Start of MATERIAL FOR THIS EXERCISE
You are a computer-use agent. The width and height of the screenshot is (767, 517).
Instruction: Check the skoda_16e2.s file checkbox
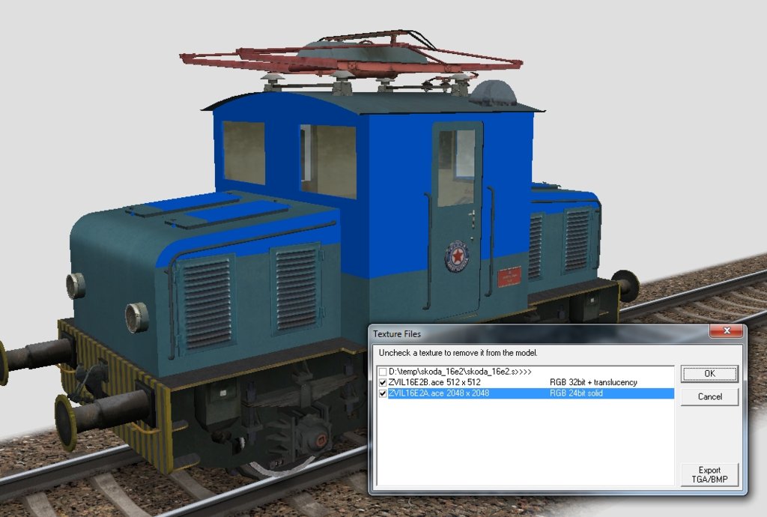point(383,372)
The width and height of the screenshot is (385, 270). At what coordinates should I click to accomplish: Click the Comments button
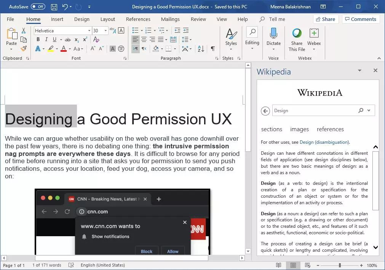[x=361, y=19]
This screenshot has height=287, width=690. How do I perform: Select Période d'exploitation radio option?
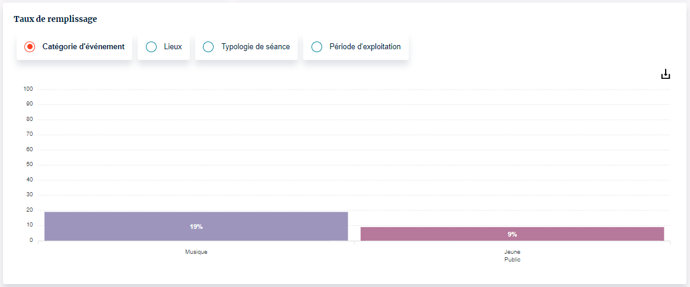coord(317,47)
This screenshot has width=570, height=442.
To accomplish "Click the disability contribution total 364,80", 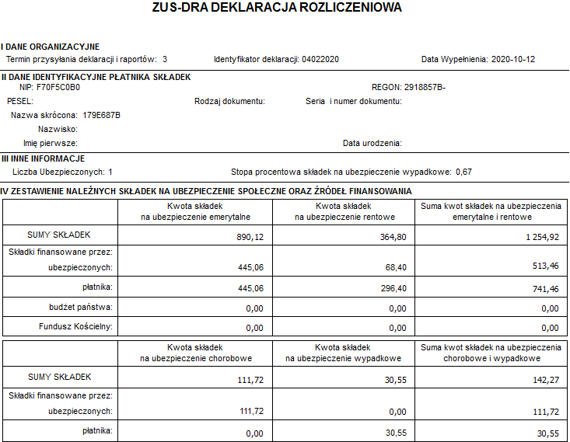I will (x=393, y=237).
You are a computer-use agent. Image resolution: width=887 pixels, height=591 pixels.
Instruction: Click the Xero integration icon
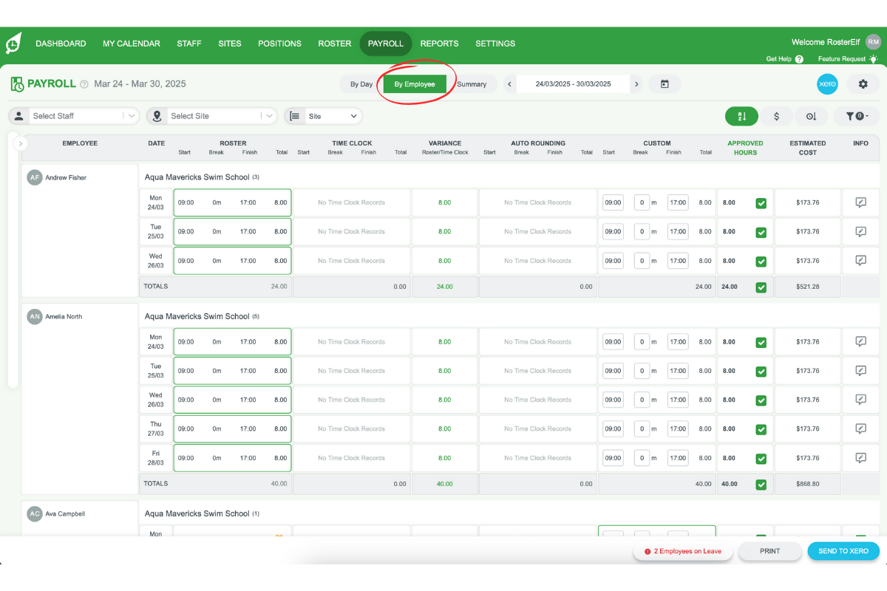click(x=827, y=83)
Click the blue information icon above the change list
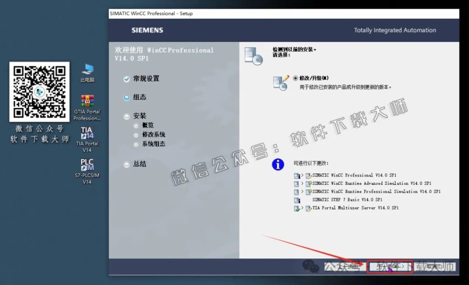Image resolution: width=469 pixels, height=285 pixels. [278, 165]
End of MATERIAL FOR THIS EXERCISE
EXERCISE DESCRIPTION | Where a line above holds the word "computer", copy it.

ANSWER TO THE EXERCISE |
You are a computer-use agent. The width and height of the screenshot is (767, 517).
You are a computer-use agent. Image resolution: width=887 pixels, height=591 pixels.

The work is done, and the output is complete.